I will discuss recent results in two research directions at the intersection of statistical learning and modeling of dynamical systems.
First, we consider systems of interacting agents or particles, which are commonly used in models throughout the sciences, and can exhibit complex, emergent large-scale dynamics, even when driven by simple interaction laws. We consider the following inference problem: given only observations of trajectories of the agents in the system, can we learn the unknown laws of interactions? We cast this as an inverse problem, discuss when this problem is well-posed, construct estimators for the interaction kernels with provably good statistical and computational properties, even in the nonparametric estimation regime when only minimal information is provided about the form of such interaction laws. We also demonstrate numerically that the estimated systems can accurately reproduce the emergent behaviors of the original systems, even when the observations are so short that no emergent behavior was witnessed in the training data. This is joint work with M. Zhong (UH), S. Tang (UCSB), and F. Lu (JHU).

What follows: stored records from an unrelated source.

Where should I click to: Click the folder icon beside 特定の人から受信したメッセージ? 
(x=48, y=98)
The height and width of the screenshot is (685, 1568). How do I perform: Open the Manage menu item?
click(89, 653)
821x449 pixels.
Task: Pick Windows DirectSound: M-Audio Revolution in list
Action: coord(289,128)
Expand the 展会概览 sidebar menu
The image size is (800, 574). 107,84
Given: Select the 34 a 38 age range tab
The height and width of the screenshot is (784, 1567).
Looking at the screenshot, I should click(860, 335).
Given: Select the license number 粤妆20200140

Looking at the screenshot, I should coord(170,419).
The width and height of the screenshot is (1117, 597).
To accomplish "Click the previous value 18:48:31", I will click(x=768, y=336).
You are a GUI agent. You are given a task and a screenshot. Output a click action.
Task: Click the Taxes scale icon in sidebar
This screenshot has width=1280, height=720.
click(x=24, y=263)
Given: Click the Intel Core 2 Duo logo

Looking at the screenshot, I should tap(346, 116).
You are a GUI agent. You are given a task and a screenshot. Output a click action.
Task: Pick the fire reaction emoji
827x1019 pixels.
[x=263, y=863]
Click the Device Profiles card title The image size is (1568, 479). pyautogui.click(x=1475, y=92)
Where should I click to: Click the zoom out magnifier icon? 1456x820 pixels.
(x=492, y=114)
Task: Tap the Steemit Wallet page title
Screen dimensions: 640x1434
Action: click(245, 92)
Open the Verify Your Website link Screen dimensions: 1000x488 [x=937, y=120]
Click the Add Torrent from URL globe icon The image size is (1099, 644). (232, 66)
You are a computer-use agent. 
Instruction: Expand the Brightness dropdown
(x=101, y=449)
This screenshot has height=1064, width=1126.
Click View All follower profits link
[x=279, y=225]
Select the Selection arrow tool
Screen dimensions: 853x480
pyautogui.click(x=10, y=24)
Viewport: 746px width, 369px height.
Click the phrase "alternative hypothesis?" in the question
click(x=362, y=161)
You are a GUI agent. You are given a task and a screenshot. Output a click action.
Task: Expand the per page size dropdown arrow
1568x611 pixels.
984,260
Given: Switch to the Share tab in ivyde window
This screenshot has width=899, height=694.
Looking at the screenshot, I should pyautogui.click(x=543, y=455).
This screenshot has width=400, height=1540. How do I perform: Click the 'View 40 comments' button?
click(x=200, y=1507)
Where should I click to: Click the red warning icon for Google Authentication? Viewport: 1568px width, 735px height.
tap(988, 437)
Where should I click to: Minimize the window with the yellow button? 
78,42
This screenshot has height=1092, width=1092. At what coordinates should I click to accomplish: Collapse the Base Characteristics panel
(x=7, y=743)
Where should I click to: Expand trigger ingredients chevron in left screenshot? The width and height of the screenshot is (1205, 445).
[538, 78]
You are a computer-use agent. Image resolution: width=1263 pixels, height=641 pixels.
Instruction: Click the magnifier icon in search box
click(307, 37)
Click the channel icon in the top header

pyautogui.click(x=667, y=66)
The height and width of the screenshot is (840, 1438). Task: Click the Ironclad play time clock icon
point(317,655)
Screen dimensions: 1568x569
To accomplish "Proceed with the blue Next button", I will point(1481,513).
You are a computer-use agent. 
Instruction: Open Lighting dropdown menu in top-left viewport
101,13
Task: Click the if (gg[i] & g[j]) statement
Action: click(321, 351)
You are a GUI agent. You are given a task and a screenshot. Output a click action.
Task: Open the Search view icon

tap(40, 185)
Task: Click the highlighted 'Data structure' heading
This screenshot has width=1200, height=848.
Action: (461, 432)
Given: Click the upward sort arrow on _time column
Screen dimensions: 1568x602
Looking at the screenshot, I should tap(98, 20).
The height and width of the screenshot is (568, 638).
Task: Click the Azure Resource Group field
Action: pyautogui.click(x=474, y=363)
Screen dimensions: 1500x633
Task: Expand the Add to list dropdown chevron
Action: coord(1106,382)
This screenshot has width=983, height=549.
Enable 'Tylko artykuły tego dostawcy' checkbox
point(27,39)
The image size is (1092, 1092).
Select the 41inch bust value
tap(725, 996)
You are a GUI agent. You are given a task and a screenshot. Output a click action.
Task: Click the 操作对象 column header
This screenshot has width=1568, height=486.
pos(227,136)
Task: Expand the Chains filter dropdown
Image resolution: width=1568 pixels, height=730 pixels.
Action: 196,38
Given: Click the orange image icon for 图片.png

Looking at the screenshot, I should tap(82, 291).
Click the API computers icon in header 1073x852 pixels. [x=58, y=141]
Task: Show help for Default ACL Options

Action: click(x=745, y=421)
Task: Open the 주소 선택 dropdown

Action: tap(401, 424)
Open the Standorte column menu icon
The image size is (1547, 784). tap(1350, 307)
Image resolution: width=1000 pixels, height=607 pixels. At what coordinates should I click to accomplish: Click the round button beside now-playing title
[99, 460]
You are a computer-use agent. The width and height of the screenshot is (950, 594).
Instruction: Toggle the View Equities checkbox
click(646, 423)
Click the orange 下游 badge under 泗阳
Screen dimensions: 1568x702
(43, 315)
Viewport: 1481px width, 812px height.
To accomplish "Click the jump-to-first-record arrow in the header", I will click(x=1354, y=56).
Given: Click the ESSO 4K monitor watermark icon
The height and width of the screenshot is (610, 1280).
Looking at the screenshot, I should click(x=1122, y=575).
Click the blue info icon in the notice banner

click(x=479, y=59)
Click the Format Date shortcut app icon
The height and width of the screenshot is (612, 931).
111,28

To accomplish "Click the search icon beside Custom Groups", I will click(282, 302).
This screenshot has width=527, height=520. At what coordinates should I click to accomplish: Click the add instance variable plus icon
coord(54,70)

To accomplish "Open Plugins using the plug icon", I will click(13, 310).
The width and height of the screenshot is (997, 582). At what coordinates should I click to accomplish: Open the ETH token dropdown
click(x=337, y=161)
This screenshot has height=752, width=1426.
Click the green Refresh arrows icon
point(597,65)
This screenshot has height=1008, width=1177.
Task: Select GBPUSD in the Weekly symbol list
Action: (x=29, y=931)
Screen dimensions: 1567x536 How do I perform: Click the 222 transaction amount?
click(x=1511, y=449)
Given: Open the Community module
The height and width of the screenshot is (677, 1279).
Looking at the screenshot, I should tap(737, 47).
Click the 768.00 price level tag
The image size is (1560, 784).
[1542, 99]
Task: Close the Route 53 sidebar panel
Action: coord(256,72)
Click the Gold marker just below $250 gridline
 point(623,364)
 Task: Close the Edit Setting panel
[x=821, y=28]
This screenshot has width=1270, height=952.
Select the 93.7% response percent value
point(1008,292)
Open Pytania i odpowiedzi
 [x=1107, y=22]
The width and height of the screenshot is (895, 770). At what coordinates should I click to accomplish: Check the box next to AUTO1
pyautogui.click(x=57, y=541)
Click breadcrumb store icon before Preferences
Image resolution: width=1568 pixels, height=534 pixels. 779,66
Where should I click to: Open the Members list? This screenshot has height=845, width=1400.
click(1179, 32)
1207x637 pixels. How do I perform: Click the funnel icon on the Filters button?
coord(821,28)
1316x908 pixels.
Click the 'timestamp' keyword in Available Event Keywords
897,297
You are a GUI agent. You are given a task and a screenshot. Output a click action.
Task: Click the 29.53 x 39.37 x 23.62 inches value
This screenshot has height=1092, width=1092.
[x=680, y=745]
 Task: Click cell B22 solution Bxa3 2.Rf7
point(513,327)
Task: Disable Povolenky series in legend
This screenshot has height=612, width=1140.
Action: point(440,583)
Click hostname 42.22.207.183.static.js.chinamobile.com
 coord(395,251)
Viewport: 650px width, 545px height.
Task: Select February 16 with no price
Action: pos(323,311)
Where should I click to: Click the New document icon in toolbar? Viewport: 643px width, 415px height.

In the second part of the talk, I will discuss recent applications of deep learning in the context of digital twins in cardiology, and in particular the use of operator learning architectures for predicting solutions of parametric PDEs, or functionals thereof, on a family of diffeomorphic domains, which we apply to the prediction of medically relevant electrophysiological features of heart digital twins. This is joint work with M. Yin (JHU), N. Charon (UH), R. Brody (JHU), L. Lu (Yale), D. Popescu, and N. Trayanova (JHU).